--- START ---

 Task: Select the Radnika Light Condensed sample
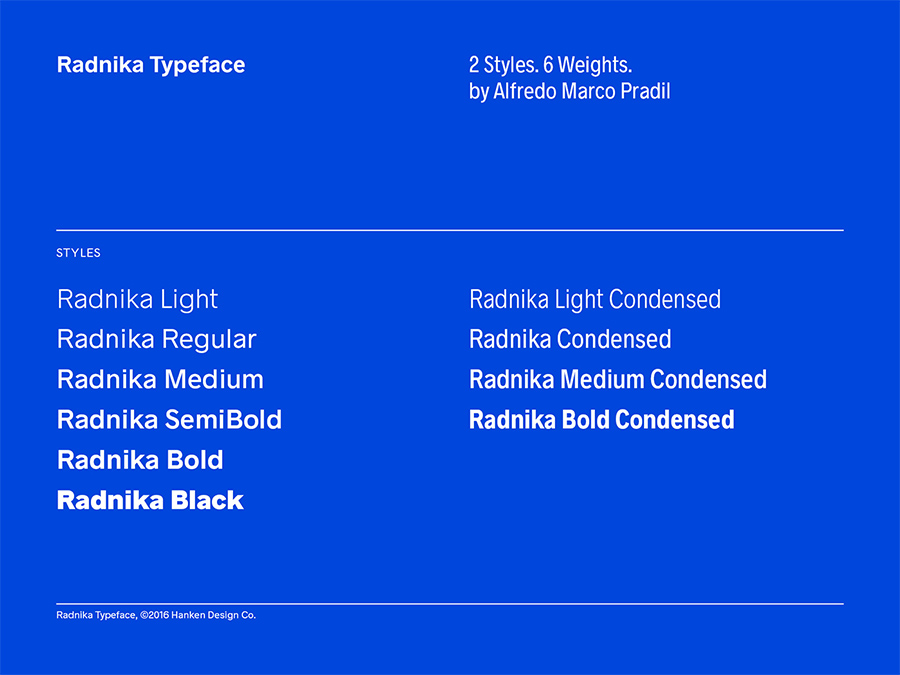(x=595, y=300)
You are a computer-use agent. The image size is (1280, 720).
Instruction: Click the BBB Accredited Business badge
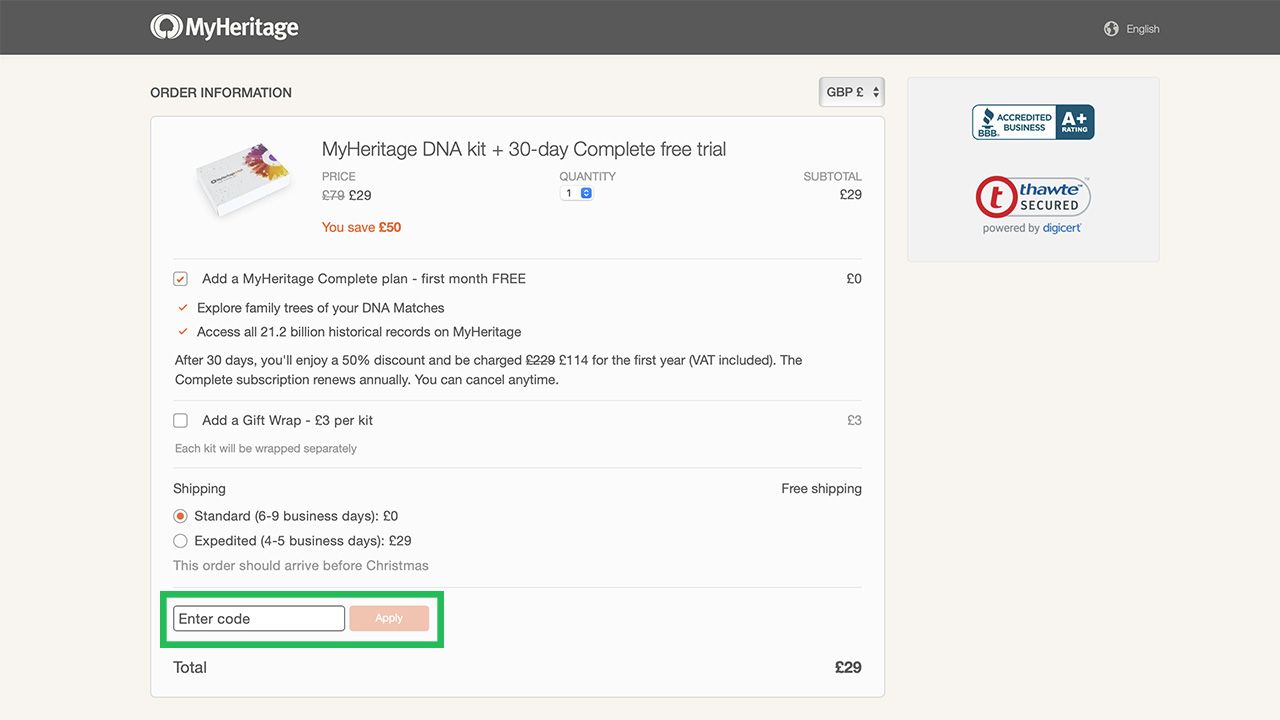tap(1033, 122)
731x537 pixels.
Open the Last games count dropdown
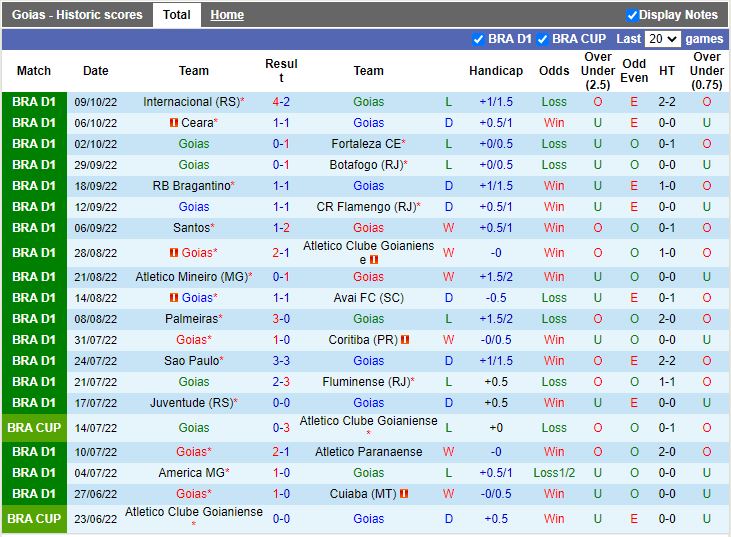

--- END ---

**Exercise**
Leave the pictures out and print every record exactly.

**Task response**
 Task: Select the Radnika Light Condensed sample
(x=595, y=300)
You are a computer-use agent. The image size is (1280, 720).
Instruction: Click the BBB Accredited Business badge
tap(1033, 122)
731x537 pixels.
Open the Last games count dropdown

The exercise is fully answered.